**What is required:** Your answer must match the entries below word for word.

(Listed records)

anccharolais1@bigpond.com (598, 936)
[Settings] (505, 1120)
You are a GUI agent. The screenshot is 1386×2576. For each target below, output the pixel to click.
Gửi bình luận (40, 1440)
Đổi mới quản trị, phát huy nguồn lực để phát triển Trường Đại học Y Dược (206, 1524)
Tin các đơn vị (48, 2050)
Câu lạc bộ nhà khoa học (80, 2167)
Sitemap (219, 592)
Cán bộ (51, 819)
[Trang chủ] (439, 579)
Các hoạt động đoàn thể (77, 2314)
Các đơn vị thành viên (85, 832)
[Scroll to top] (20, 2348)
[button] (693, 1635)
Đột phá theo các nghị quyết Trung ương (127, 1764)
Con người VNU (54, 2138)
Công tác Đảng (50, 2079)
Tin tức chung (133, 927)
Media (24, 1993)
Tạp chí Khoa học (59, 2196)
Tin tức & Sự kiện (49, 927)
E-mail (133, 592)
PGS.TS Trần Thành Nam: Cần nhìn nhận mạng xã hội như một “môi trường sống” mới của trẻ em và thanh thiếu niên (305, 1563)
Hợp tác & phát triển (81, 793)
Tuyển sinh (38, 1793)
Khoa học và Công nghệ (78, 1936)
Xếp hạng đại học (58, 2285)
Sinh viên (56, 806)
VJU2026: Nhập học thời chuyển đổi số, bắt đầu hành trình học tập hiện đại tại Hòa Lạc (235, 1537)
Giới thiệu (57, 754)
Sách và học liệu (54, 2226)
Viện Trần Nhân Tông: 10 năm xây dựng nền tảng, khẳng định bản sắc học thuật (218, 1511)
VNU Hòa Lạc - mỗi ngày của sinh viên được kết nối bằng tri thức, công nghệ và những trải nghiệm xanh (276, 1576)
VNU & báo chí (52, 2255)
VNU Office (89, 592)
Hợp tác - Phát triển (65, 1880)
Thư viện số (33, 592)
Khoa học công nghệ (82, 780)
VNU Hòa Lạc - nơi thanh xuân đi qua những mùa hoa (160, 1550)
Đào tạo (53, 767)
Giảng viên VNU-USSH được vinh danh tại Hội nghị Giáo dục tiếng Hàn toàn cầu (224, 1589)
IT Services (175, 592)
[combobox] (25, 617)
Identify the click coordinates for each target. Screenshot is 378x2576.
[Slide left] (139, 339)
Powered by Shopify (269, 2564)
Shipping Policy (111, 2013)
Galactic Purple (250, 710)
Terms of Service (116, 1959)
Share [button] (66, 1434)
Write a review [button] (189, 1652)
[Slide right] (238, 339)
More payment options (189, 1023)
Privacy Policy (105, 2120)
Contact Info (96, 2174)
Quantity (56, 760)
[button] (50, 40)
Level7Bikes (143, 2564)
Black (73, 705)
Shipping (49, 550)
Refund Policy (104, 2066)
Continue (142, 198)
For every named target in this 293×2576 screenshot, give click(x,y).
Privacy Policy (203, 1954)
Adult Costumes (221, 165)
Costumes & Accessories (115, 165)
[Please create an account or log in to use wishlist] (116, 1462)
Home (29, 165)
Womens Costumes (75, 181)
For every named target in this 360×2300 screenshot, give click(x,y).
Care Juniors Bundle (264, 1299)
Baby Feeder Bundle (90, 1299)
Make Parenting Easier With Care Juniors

(End Listed records)

**Exercise result:**
anccharolais1@bigpond.com (598, 936)
[Settings] (505, 1120)
You are a GUI agent. The screenshot is 1386×2576. For each target below, output the pixel to click.
Gửi bình luận (40, 1440)
Đổi mới quản trị, phát huy nguồn lực để phát triển Trường Đại học Y Dược (206, 1524)
Tin các đơn vị (48, 2050)
Câu lạc bộ nhà khoa học (80, 2167)
Sitemap (219, 592)
Cán bộ (51, 819)
[Trang chủ] (439, 579)
Các hoạt động đoàn thể (77, 2314)
Các đơn vị thành viên (85, 832)
[Scroll to top] (20, 2348)
[button] (693, 1635)
Đột phá theo các nghị quyết Trung ương (127, 1764)
Con người VNU (54, 2138)
Công tác Đảng (50, 2079)
Tin tức chung (133, 927)
Media (24, 1993)
Tạp chí Khoa học (59, 2196)
Tin tức & Sự kiện (49, 927)
E-mail (133, 592)
PGS.TS Trần Thành Nam: Cần nhìn nhận mạng xã hội như một “môi trường sống” mới của trẻ em và thanh thiếu niên (305, 1563)
Hợp tác & phát triển (81, 793)
Tuyển sinh (38, 1793)
Khoa học và Công nghệ (78, 1936)
Xếp hạng đại học (58, 2285)
Sinh viên (56, 806)
VJU2026: Nhập học thời chuyển đổi số, bắt đầu hành trình học tập hiện đại tại Hòa Lạc (235, 1537)
Giới thiệu (57, 754)
Sách và học liệu (54, 2226)
Viện Trần Nhân Tông: 10 năm xây dựng nền tảng, khẳng định bản sắc học thuật (218, 1511)
VNU Hòa Lạc - mỗi ngày của sinh viên được kết nối bằng tri thức, công nghệ và những trải nghiệm xanh (276, 1576)
VNU & báo chí (52, 2255)
VNU Office (89, 592)
Hợp tác - Phát triển (65, 1880)
Thư viện số (33, 592)
Khoa học công nghệ (82, 780)
VNU Hòa Lạc - nơi thanh xuân đi qua những mùa hoa (160, 1550)
Đào tạo (53, 767)
Giảng viên VNU-USSH được vinh danh tại Hội nghị Giáo dục tiếng Hàn toàn cầu (224, 1589)
IT Services (175, 592)
[combobox] (25, 617)
Identify the click coordinates for each target. Screenshot is 378x2576.
[Slide left] (139, 339)
Powered by Shopify (269, 2564)
Shipping Policy (111, 2013)
Galactic Purple (250, 710)
Terms of Service (116, 1959)
Share [button] (66, 1434)
Write a review [button] (189, 1652)
[Slide right] (238, 339)
More payment options (189, 1023)
Privacy Policy (105, 2120)
Contact Info (96, 2174)
Quantity (56, 760)
[button] (50, 40)
Level7Bikes (143, 2564)
Black (73, 705)
Shipping (49, 550)
Refund Policy (104, 2066)
Continue (142, 198)
For every named target in this 293×2576 screenshot, give click(x,y).
Privacy Policy (203, 1954)
Adult Costumes (221, 165)
Costumes & Accessories (115, 165)
[Please create an account or log in to use wishlist] (116, 1462)
Home (29, 165)
Womens Costumes (75, 181)
For every named target in this 360×2300 screenshot, give click(x,y).
Care Juniors Bundle (264, 1299)
Baby Feeder Bundle (90, 1299)
Make Parenting Easier With Care Juniors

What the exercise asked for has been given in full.